“At Large” is
bursting with ideas, dances, experiments in approaching the audience and the
world–probably too much of everything, with some of the connecting threads too
thin. But how nice for a change, this rigorous excess rather than the usual dour
minimalism or clubby encodedness (like a party where every cluster
is a closed circle–to you, anyway, as you wander, with plastic cup of
bubbly water in hand.) Bauer
herself, who’s not even 30, is the perfect exemplar of her aesthetic– a bold,
big-boned, luscious, comic dancer, elastic in her morphing from Broadway to
hiphop to bharatanatyam to a modern-dance windy tangle of moves. The world is
her oyster–and she invites us in.
Anyway, you only
have until tonight, Saturday, to catch it. At the Chocolate Factory Theater, 5-49 49th Ave., Long Island City, Queens. Visit Dtw.org for details.
One prong
of the “At Large” project–the show is only one aspect –is a lovely pocket-sized
booklet that we all get a copy of when we attend the show. A whole bunch of
dancers and choreographers respond to questions with potentially no end to answers,
such as “Why do you dance?” “Why do you make dances?” “Why do you go to see
dance?”
say about why they dance. For example: “I dance because I started dancing when I was three and it’s
become a condition” and “Becoming a dancer was a way to give a body to my
life, because I was very ghostly.” Fewer people get much out of watching other people
dance. Most regard it as a professional obligation.
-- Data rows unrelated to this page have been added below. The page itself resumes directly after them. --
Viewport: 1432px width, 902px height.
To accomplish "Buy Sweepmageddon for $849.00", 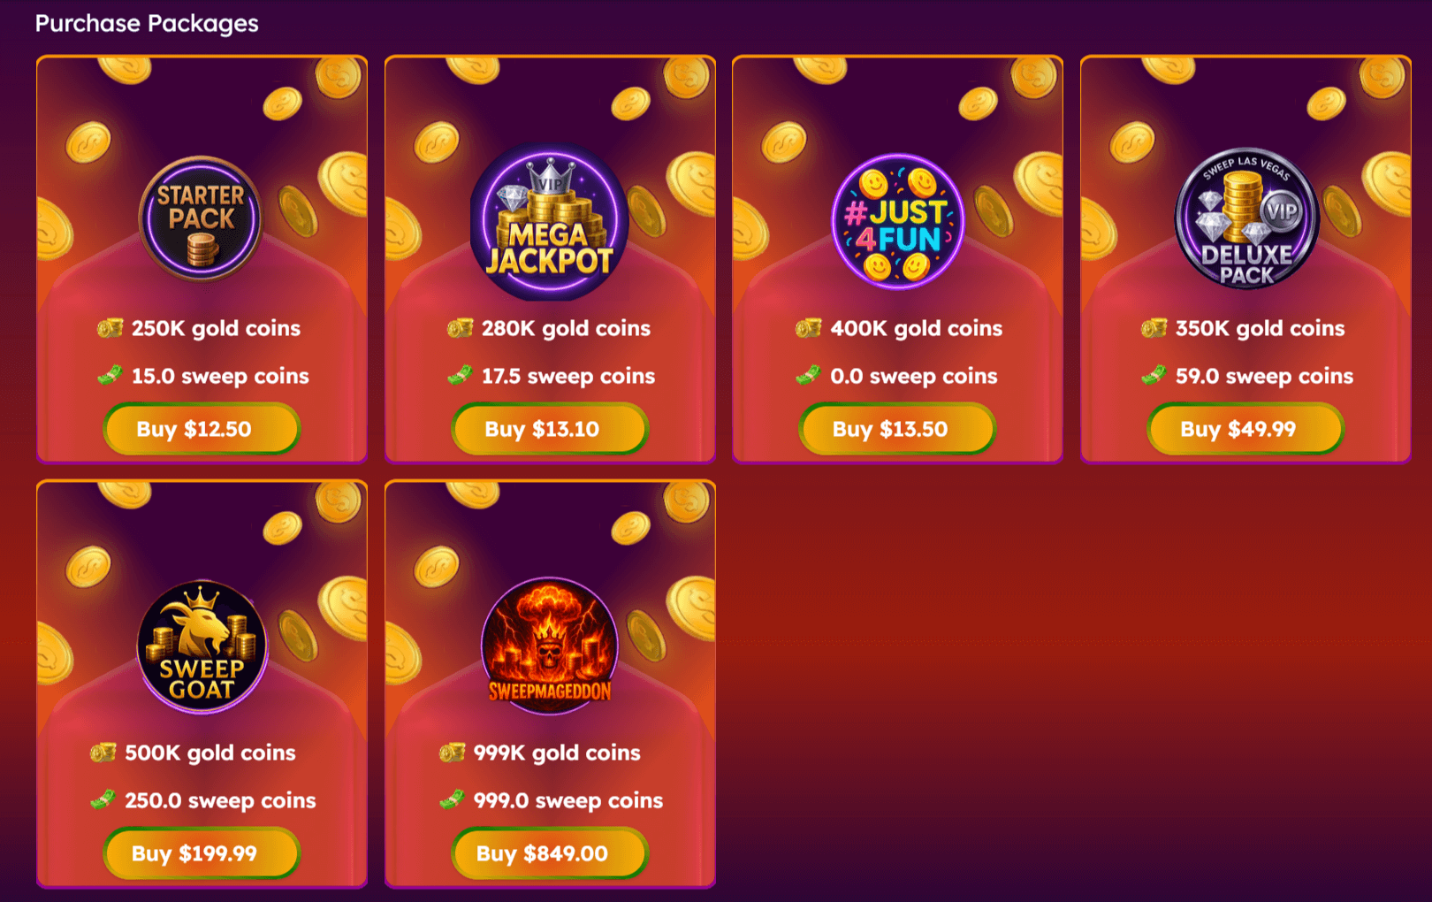I will coord(550,853).

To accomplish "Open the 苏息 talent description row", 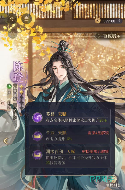I will 70,117.
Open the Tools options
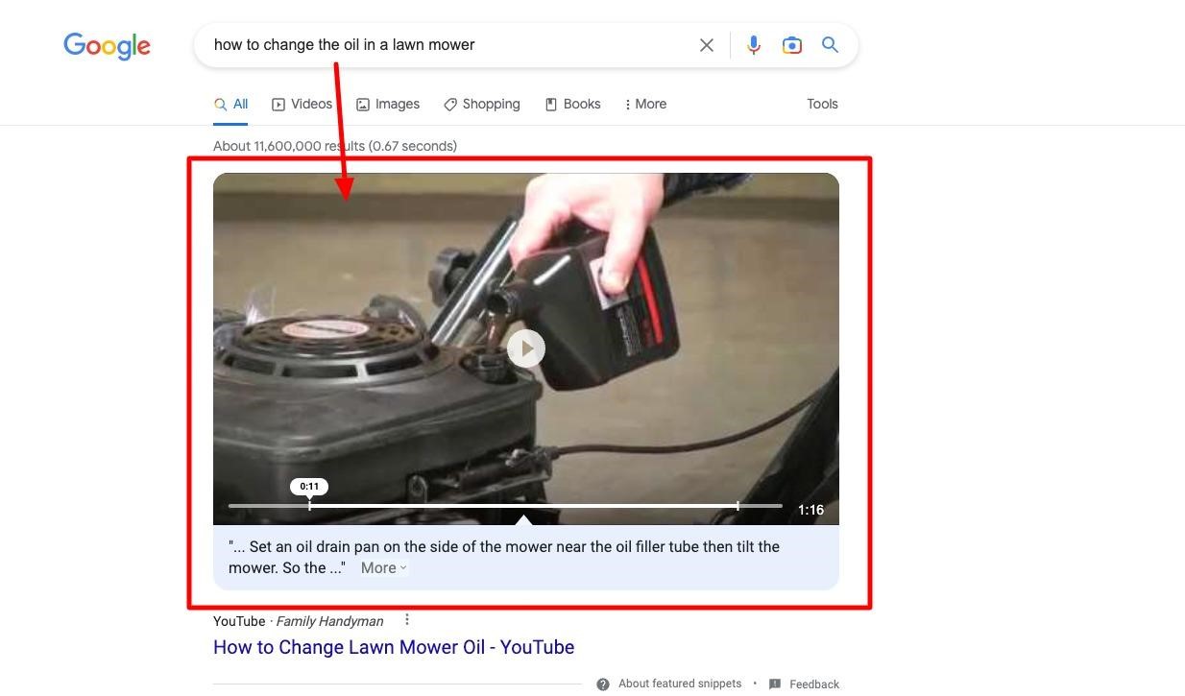The width and height of the screenshot is (1185, 696). [822, 104]
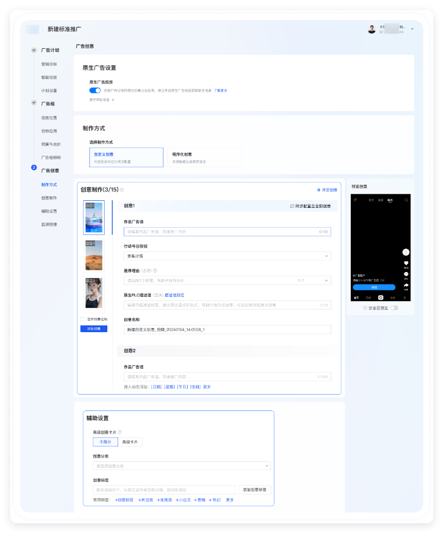This screenshot has width=443, height=533.
Task: Toggle the 原生广告投放 switch off
Action: point(95,91)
Here’s a wry example: “[B]eing in the field for a long time, it’s very rare but
sometimes dance performances, the performers, the dances, can….touch me.” Hee hee. I also love this response:
“I’m looking for a complexity I understand, not a complexity that I feel I
should understand and don’t.” Down with guilt-inducing obscurantism!
Speaking of which and otherwise apropos of nothing, here
are a couple of sentences from the eminently grouchy cultural critic Theodor Adorno. The
book is his turgid yet intriguing Aesthetic
Theory. It has been lying around my apartment for a long while, and I have finally assigned myself a couple of sentences a day. Each sentence is its own puzzle–with the one preceding and following not helping much. As for these two from page 6, I know what he means…
The basic levels of experience that motivate art are related to those of the world from which they recoil. The unsolved
antagonism of reality returns in artworks as problems of form. [Emphasis added.]